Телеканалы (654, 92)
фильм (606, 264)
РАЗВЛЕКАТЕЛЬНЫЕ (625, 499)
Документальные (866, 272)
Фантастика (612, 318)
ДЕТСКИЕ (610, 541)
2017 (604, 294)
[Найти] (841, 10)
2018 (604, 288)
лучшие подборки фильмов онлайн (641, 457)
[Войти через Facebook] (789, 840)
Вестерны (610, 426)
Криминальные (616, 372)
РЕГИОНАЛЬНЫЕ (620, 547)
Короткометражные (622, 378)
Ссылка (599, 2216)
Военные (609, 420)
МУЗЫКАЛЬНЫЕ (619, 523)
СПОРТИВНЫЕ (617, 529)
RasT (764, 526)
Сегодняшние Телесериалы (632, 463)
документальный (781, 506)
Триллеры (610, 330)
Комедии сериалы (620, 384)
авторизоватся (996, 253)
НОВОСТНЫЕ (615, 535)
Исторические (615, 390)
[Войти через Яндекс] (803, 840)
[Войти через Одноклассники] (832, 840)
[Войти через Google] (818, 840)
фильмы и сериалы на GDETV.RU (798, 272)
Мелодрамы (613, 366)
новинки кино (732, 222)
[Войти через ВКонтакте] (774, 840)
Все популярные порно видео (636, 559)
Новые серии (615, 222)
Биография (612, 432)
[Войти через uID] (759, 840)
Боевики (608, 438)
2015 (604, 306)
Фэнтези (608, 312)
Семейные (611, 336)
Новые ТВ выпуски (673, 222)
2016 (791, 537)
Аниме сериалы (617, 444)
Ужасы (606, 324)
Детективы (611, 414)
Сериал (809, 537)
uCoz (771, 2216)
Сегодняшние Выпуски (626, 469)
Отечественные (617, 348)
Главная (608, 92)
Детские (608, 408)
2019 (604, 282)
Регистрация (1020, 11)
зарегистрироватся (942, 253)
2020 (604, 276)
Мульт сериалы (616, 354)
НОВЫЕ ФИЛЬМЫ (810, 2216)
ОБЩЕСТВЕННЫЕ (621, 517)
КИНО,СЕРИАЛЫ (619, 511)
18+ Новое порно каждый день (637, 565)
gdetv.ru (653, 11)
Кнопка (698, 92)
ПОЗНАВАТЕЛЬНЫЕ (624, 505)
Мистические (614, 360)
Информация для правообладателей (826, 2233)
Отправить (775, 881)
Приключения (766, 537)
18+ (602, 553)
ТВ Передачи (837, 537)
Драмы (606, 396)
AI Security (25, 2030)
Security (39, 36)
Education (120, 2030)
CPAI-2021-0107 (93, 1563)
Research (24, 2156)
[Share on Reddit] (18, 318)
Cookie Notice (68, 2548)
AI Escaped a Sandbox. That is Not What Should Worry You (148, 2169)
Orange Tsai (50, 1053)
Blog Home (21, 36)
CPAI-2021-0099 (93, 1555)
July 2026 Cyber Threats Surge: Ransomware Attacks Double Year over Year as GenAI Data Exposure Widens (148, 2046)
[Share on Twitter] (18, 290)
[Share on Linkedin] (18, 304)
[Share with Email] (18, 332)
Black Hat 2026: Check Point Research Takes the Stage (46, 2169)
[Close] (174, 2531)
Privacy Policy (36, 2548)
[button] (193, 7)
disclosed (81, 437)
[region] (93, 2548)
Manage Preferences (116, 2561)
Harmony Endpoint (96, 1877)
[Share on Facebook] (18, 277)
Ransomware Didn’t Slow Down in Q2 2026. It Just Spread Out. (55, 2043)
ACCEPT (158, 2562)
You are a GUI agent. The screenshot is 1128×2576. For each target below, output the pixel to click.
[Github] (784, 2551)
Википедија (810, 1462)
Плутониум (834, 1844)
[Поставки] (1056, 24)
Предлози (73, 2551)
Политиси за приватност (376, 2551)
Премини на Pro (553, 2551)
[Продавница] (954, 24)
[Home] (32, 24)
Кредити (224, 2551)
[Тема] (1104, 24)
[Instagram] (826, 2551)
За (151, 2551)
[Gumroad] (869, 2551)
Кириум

▬▬▬▬▬▬▬▬▬▬

= Problem to work on =
Lines holding "Share" in the data above: copy each of them.

= Task output =
[Share on Reddit] (18, 318)
[Share on Twitter] (18, 290)
[Share on Linkedin] (18, 304)
[Share with Email] (18, 332)
[Share on Facebook] (18, 277)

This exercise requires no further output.